#R Datasets for CS249

This notebook explains how to install datasets from the CS249 texts ([ISL], [ESL], [APM]).
These datasets are modest-scale, but good for understanding modeling concepts.

It also shows how to download a "dataset of datasets", giving a list of about 750 datasets that are available in various R packages.  These range in size and usefulness, but many are famous datasets, and good to know about.

In [None]:
### %load_ext rmagic
### import rpy2 as Rpy

%load_ext rpy2.ipython

# new feature -- ipython is now part of rpy2.

In [34]:
%%R

not.installed <- function(pkg) !is.element(pkg, installed.packages()[,1])


#Datasets from ISL (Introduction to Statistical Learning)


[ISL] G. James, D. Witten, T. Hastie, R. Tibshirani, An Introduction to Statistical Learning,
Springer-Verlag, 2013, ISBN: 9781461471387.

An introductory companion to [ESL], trying to make it more accessible, with examples in R.

home page: http://www-bcf.usc.edu/~gareth/ISL/ (with links to data, R code, errata)

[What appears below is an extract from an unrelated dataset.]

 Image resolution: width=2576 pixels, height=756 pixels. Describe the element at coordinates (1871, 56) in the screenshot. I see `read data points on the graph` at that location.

free book PDF download: http://www-bcf.usc.edu/~gareth/ISL/ (Large PDF)



In [35]:
%%R

if (not.installed("ISLR"))  install.packages("ISLR")

library(help=ISLR)

Documentation for package 'ISLR'
		Information on package 'ISLR'

Description:

Package:            ISLR
Type:               Package
Title:              Data for An Introduction to Statistical Learning
                    with Applications in R
Version:            1.0
Date:               2013-06-10
Author:             Gareth James, Daniela Witten, Trevor Hastie and Rob
                    Tibshirani
Maintainer:         Trevor Hastie <hastie@stanford.edu>
Suggests:           MASS
Description:        The collection of datasets used in the book "An
                    Introduction to Statistical Learning with
                    Applications in R"
License:            GPL-2
LazyLoad:           yes
LazyData:           yes
URL:                http://www.StatLearning.com
Packaged:           2013-06-10 19:32:17 UTC; hastie
Depends:            R (>= 2.10)
NeedsCompilation:   no
Repository:         CRAN
Date/Publication:   2013-06-11 00:17:23
Built:              R 3.1.2; ; 2015-01-09 19:21:02 UT

#Datasets used in [ESL] (Elements of Statistical Learning)

    
[ESL] T. Hastie, R. Tibshirani, J. Friedman, The Elements of Statistical Learning: Data Mining, Inference, and Prediction,  Springer-Verlag, 2009, ISBN: 9780387848570.

A classic data mining text, written from the perspective of researchers in statistics.

home page: http://statweb.stanford.edu/~tibs/ElemStatLearn (includes data, R code, errata)

free book PDF download: http://statweb.stanford.edu/~tibs/ElemStatLearn/download.html (Large PDF)


In [36]:
%%R

if (not.installed("ElemStatLearn"))  install.packages("ElemStatLearn")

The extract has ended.